You’re only cheating yourself
High school is tough. From getting up at the crack of dawn to spending hours at school only to have to finish seemingly pointless homework at home, as well as extracurriculars to polish that college application. Many find it hard to find the time to really get your nose in a book and study. Frazzled students are a common sight in the library in the morning, especially amongst honors and advanced placements classes. When test day comes around, students can immediately tell by the panicked looks some have that not everyone remembered to study. Some may attempt to cram a few minutes of studying before the bell rings while others may accept their fate, guess the answers and hope for the best. More desperate students, however, may resolve to cheat their way through the test and hope they don’t get caught.
Whether students have hidden notes in their sleeves, wrote seemingly inconspicuous notes on their hands, or snuck a look at their phone under their desk, the teachers at every school around the nation have seen it all- teachers have seen it all.

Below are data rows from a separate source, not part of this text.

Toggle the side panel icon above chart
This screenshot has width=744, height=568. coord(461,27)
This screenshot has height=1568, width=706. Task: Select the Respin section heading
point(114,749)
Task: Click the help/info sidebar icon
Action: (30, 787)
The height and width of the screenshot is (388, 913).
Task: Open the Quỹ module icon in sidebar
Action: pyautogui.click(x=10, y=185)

Students who often cheat find themselves with no other alternatives besides the obvious: pass or fail. Regardless of a student’s future career plans, even indifferent students would rather pass a test than fail it. And if they believe they won’t get caught cheating once, then they are bound to do it again. Why spend hours studying when one can just look up the answers on a smartphone? Cheating is the easy way to get an A, but getting caught tangles up one in a web of trouble. In high school, students receive a zero for the test or assignment and a reprimand for the offense, but in college a first offense could mean suspension, expulsion, or even a lawsuit if one plagiarized from a professional in that field of study.
While cheating in high school is met with a failed grade and a reprimand, cheating in college can mean loss of credit or even expulsion from the institution. And college is the time when students learn what is necessary for their future careers. In high school, cheating on a history test when one wants to become a chemist may seem harmless enough at the moment, but as time wears on, cheating becomes a habit. When college rolls around and proper study habits are long forgotten, students will begin cheating on tests that will one day be vital to their careers. They may graduate with honors, but the honors are not their own. Without the well-rounded education they seemingly received, they will not be able to perform in the workplace to the best of their abilities compared to those who actually studied hard in college.
Accepting failure is a part of life. Without failing, learning from one’s mistakes is impossible. Resorting to cheating is the quick way out a problem that students only create for themselves. Cheating doesn’t just mean stealing another’s work, it means giving yourself a meaningless education.
While cheating affects everyone around the student, it is the cheater who suffers the most consequences. They miss out on their education, get their friends in trouble by copying their answers on their tests, and can lose the trust of their teachers when they inevitably get caught red-handed. A student who cheats is only cheating themselves.